Hacker News new | ask | show | jobs
by Dr_Emann 853 days ago
Rust optimizes factorial to be iterative, not using recursion (tail or otherwise) at all, and it turns `factorial(15, 1)` into `1307674368000`: https://rust.godbolt.org/z/bGrWfYKrP. As has been pointed out a few times, you're benchmarking `criterion::black_box` vs `benchmark.keep` (try the newer `std::hint::black_box`, which is built into the compiler and should have lower overhead)

And no: in the example with `&String` and `usize`, the stack isn't growing: https://rust.godbolt.org/z/6zW6WfGE7

2 comments

I updated the blog with full benchmark reproduction instructions, I also removed criterion::black_box altogether, and it resulted in no performance difference. Removing benchmark.keep from Mojo causes it to optimize away everything and run in less than a picosecond.
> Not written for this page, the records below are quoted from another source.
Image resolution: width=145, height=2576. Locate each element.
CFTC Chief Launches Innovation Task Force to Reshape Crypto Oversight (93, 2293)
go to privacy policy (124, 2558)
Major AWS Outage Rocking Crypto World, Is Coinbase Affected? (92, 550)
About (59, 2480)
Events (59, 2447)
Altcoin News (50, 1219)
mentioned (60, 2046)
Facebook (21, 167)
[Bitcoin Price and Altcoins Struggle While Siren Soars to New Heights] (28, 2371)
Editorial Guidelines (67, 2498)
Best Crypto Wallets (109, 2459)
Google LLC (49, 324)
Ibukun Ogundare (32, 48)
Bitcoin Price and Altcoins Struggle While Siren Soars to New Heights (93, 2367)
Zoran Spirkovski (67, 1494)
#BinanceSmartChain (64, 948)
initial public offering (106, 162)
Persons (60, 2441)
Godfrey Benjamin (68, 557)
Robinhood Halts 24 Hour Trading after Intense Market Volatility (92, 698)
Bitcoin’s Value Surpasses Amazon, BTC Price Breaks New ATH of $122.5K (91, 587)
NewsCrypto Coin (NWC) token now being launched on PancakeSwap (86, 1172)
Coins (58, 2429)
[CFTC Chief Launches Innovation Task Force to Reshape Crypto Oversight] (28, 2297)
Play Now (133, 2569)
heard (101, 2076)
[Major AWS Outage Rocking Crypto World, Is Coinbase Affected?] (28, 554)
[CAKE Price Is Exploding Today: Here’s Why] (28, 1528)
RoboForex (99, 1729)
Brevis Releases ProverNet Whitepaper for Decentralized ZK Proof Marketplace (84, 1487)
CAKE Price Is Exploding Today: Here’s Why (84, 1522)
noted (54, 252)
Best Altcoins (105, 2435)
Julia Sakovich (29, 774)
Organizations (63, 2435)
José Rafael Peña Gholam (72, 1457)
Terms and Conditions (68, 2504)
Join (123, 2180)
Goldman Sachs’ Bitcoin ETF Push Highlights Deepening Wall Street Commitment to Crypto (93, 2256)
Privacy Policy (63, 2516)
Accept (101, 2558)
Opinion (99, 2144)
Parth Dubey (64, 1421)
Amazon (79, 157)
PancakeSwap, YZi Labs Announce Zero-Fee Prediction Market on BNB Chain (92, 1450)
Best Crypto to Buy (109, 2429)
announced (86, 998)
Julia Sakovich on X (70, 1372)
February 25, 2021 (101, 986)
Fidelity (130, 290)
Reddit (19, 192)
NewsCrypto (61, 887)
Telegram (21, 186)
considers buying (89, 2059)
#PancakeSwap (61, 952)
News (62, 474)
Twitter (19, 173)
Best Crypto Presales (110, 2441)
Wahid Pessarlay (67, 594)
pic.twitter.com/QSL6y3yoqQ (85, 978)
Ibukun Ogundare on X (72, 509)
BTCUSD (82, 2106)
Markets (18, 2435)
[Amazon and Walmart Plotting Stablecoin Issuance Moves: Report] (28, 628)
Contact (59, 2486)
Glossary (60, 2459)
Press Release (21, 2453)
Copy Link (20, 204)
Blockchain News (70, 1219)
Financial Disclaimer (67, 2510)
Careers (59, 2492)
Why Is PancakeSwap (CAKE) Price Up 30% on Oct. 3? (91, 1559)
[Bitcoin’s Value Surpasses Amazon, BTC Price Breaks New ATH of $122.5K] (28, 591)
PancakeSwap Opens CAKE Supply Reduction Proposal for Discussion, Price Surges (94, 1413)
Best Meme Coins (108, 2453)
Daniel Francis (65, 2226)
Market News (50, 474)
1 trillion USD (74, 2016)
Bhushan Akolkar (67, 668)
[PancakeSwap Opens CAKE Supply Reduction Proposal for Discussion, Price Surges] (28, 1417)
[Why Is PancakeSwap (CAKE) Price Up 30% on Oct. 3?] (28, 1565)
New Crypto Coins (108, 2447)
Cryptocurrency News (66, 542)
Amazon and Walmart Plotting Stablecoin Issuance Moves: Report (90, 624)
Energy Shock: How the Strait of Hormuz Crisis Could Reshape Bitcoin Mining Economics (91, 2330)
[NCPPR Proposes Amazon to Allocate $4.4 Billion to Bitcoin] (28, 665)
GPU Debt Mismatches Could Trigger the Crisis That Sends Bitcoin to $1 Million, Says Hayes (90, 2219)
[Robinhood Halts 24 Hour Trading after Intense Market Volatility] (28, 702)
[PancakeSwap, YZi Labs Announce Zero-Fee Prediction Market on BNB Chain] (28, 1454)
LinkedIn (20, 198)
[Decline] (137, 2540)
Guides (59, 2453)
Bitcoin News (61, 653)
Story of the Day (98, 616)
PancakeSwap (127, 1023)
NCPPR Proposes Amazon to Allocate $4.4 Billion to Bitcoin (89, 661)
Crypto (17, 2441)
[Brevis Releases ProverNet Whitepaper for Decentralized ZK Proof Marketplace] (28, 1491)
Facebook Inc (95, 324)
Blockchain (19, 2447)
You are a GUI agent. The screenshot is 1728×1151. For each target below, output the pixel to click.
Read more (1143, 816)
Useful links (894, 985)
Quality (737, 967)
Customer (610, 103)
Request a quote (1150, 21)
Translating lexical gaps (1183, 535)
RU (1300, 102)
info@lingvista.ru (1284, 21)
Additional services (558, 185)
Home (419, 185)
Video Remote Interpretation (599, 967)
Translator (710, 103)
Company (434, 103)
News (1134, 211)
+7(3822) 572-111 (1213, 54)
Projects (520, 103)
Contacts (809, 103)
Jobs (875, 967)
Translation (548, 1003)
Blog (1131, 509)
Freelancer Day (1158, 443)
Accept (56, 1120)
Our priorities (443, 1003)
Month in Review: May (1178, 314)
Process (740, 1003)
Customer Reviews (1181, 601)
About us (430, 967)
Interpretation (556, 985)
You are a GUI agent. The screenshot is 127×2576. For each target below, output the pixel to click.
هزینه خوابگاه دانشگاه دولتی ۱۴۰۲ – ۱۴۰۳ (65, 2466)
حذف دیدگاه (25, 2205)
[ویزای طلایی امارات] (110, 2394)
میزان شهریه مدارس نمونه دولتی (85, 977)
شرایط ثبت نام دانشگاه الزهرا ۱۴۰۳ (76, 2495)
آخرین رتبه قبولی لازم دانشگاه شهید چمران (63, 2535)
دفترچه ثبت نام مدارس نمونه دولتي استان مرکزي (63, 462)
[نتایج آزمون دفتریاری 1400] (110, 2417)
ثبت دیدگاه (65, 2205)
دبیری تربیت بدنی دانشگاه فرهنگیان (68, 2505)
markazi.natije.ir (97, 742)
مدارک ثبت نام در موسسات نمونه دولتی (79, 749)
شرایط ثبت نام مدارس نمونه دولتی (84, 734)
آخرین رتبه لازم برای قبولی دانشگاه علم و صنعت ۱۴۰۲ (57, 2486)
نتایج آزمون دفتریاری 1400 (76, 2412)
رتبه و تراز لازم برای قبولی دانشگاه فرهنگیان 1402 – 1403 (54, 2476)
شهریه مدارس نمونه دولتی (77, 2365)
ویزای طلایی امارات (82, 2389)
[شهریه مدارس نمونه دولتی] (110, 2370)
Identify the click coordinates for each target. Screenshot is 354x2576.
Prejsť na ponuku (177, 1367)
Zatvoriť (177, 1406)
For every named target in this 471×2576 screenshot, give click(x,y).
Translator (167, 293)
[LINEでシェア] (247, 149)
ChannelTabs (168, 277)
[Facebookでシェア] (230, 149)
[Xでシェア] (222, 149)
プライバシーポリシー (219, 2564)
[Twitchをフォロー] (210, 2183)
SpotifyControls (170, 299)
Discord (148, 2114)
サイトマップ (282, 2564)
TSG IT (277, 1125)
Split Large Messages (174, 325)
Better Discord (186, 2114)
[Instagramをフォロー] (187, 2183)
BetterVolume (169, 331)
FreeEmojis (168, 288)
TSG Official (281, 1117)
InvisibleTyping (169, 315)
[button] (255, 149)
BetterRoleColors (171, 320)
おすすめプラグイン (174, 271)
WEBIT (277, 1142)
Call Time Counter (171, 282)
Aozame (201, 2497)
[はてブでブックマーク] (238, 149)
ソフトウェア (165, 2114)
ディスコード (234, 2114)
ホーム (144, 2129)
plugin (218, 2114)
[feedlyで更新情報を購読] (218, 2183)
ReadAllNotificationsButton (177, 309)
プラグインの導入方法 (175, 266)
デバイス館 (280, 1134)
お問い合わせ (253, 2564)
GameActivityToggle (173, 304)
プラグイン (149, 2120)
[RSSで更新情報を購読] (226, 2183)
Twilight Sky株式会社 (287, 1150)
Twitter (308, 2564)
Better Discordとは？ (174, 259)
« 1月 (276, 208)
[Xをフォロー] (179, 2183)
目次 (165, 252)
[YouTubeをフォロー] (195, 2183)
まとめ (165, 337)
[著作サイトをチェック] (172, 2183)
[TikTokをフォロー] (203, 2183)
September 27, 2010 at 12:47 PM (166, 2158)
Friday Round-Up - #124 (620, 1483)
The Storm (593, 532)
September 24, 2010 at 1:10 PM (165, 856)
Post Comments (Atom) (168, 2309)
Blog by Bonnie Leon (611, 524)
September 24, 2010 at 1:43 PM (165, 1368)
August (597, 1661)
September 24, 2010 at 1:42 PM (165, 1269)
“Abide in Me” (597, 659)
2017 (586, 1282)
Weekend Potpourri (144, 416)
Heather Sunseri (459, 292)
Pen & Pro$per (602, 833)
If you could show me a benchmark that supports what you're saying that'd be great, thanks.

I did a lot more benchmarks and Rust TCO is happening in a lot of scenarios. Thanks for pointing this out, I updated this section in the blog.
Hi, I think even the remaining benchmark isn't showing what you're trying to show:

https://rust.godbolt.org/z/r9rP6xohb

Rust realizes the vector is never used, and so never does any allocation, or recursion, it just turns into a loop to count up to 999_999_999.

And some back of the napkin math says there's no way either benchmark is actually allocating anything. Even if malloc took 1 nanosecond (it _doesn't_), 999_999_999 nanoseconds is 0.999999999 seconds.

It _is_ somewhat surprising that rust doesn't realize the loop can be completely optimized away, like it does without the unused Vec, but this benchmark still isn't showing what you're trying to show.

True thanks! I updated the example again, profiled this time to make sure each program is actually allocating.